There are a many different versions of ‘20 thousand leagues’, with just as many interpretations of the Nautilus and its captain, Nemo. The Description of the submarine Verne envisioned is given to us in the novel by Nemo himself:
“Here, M. Aronnax, are the several dimensions of the boat you are in. It is an elongated cylinder with conical ends. It is very like a cigar in shape, a shape already adopted in London in several constructions of the same sort. The length of this cylinder, from stem to stern, is exactly 70 meters, and its maximum breadth is eight meters. It is not built on a ratio of ten to one like your long-voyage steamers, but its lines are sufficiently long, and its curves prolonged enough, to allow the water to slide off easily, and oppose no obstacle to its passage. These two dimensions enable you to obtain by a simple calculation the surface and cubic contents of the Nautilus. Its area measures 1011.45 square meters; and its contents 1,500.2 cubic meters; that is to say, when completely immersed it displaces 1500.2 cubic meters of water, or 1500.2 metric tons.”

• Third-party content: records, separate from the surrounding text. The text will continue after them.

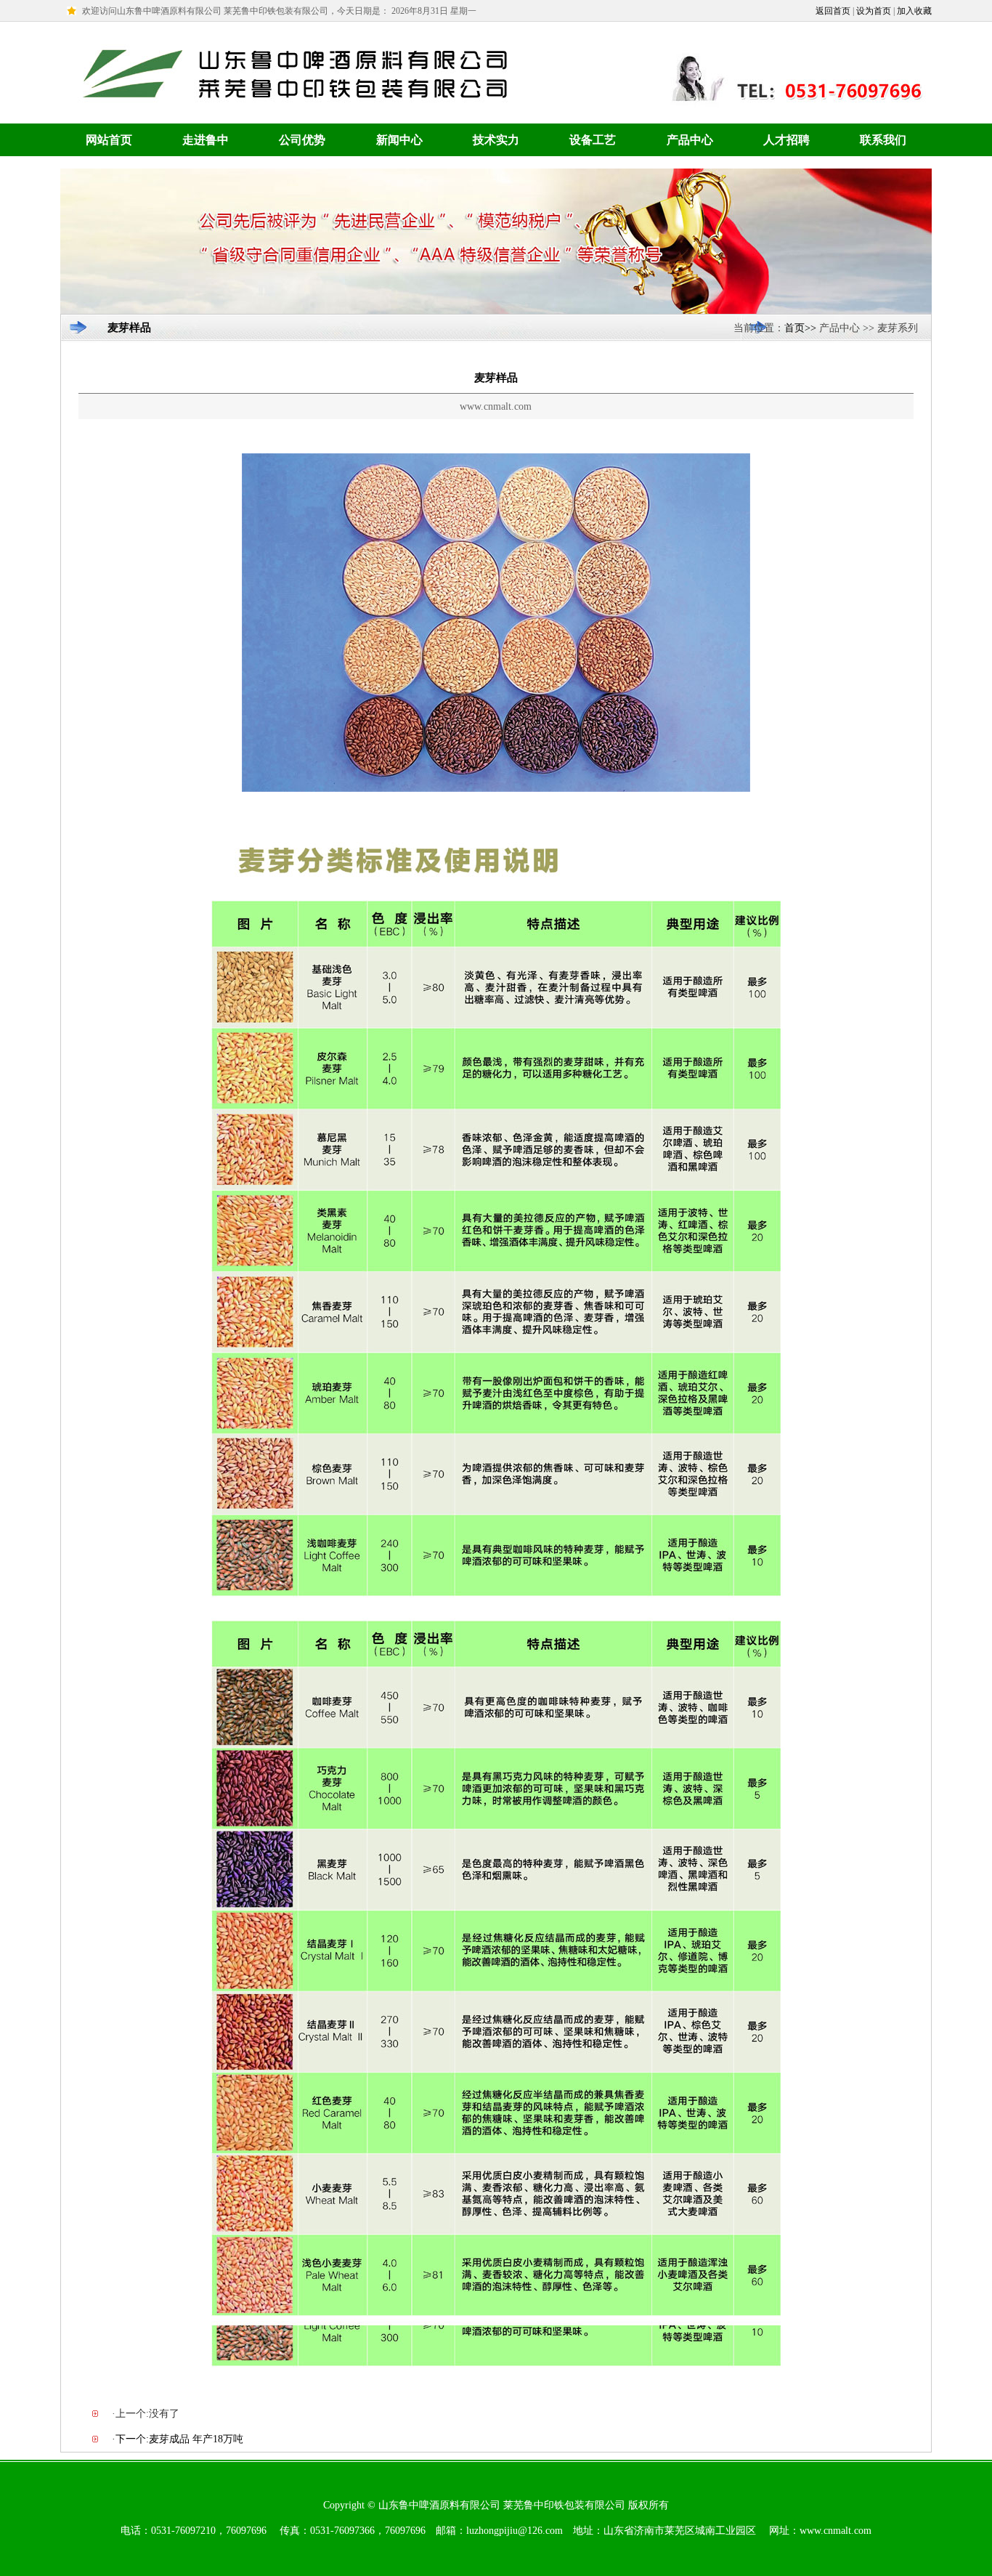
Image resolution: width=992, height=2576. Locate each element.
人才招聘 (786, 140)
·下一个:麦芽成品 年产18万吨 (177, 2439)
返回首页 (833, 11)
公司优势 (302, 140)
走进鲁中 (205, 140)
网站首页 (109, 140)
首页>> (800, 328)
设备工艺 (592, 140)
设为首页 (873, 11)
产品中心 (690, 140)
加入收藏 (914, 11)
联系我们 (883, 140)
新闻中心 (399, 140)
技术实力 (496, 140)
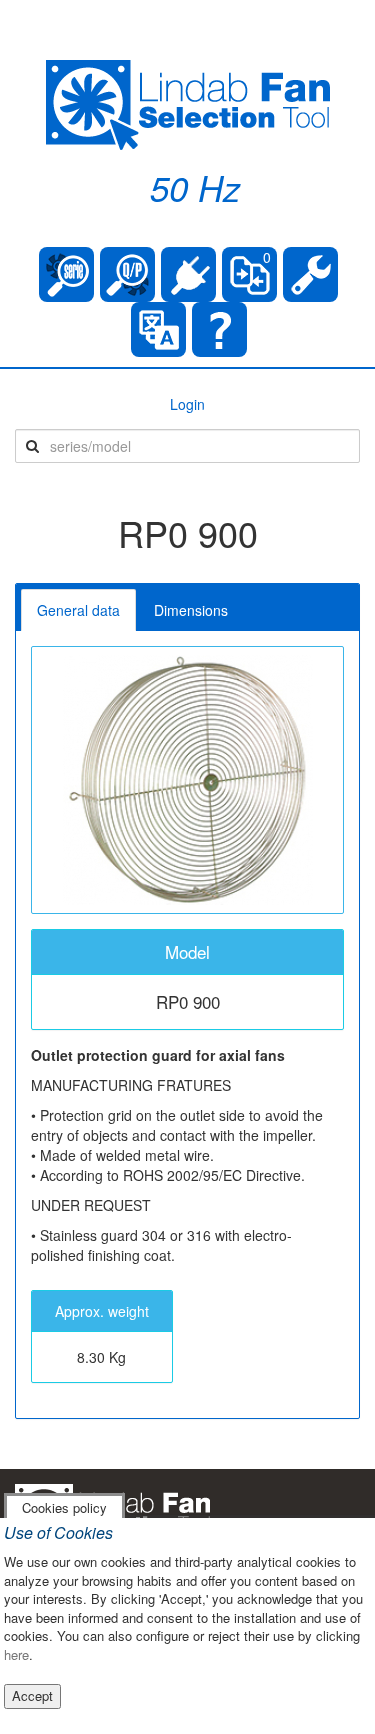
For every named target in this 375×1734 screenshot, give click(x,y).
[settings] (310, 274)
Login (187, 404)
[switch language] (158, 329)
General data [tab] (78, 610)
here (16, 1654)
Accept (32, 1695)
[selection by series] (66, 274)
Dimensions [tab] (191, 610)
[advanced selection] (127, 274)
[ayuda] (219, 329)
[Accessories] (188, 274)
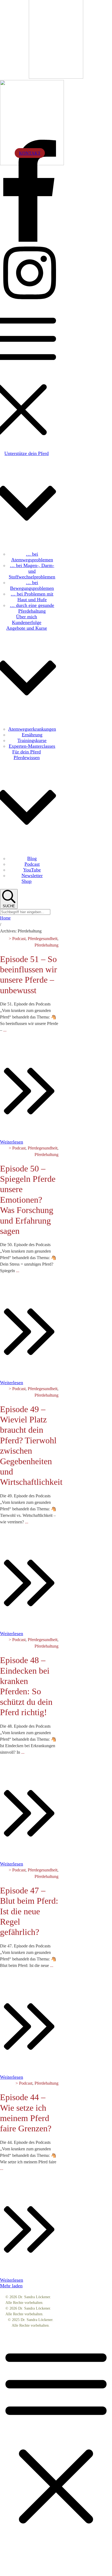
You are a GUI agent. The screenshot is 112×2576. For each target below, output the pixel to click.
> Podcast (17, 938)
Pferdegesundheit (42, 938)
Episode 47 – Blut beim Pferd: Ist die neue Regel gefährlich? (29, 1911)
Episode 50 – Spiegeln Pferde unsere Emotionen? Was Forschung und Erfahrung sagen (27, 1200)
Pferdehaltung (46, 945)
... (5, 1030)
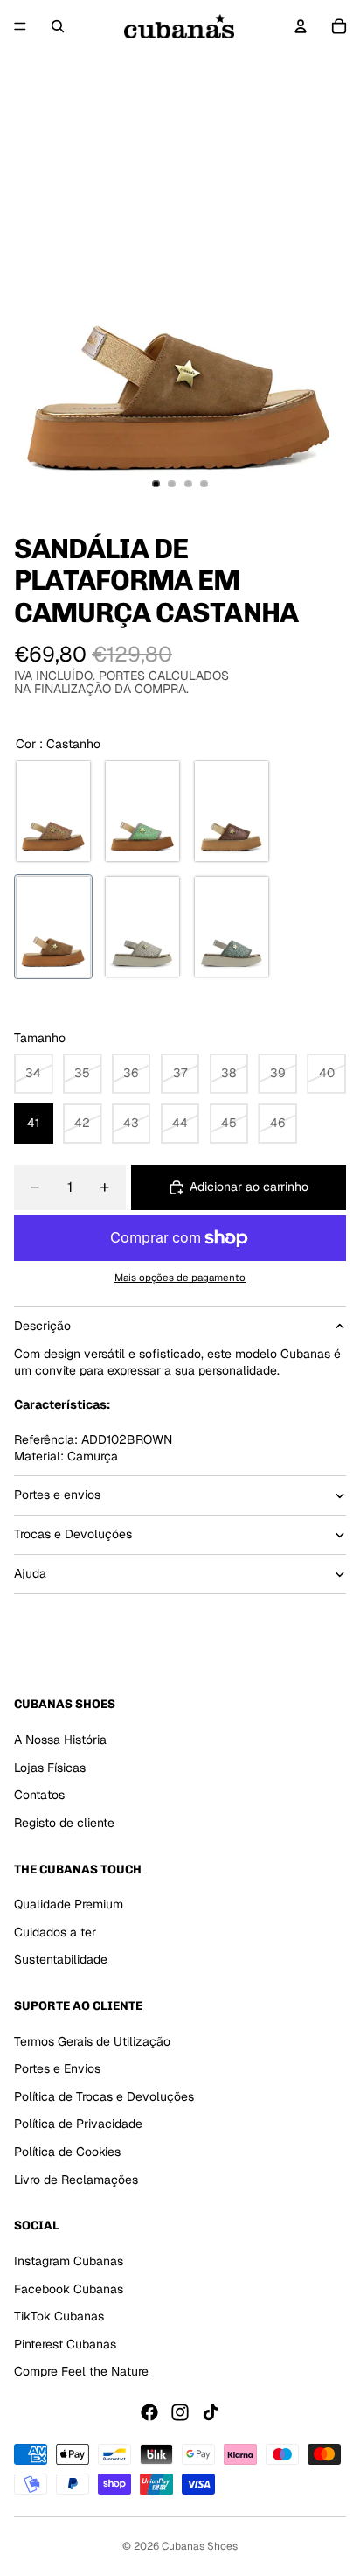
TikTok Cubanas (59, 2316)
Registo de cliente (64, 1822)
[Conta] (300, 26)
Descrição (42, 1326)
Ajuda (30, 1573)
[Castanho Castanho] (53, 811)
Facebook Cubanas (68, 2288)
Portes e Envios (57, 2068)
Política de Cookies (67, 2152)
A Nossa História (60, 1739)
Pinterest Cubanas (65, 2343)
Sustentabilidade (60, 1959)
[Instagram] (180, 2412)
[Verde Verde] (142, 811)
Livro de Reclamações (76, 2179)
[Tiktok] (210, 2412)
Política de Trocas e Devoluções (104, 2096)
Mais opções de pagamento (180, 1277)
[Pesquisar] (57, 26)
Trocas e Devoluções (73, 1534)
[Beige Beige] (142, 926)
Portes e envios (57, 1494)
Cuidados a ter (55, 1931)
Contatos (39, 1794)
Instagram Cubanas (68, 2261)
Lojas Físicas (50, 1766)
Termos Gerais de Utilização (92, 2040)
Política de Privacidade (78, 2124)
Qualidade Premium (68, 1904)
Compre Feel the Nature (81, 2371)
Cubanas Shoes (200, 2546)
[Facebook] (149, 2412)
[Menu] (20, 26)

With such a clear description of how the Nautilus looks and works it’s still interesting to see other peoples takes on it. Some one of my favorite versions has to be the Nautilus from ‘The League of Extraordinary Gentlemen’ both the book and the movie version.
I don’t recommend reading the novel but the design for the Nautilus is easily more interesting then the movies incorporating a giant working squid over the body.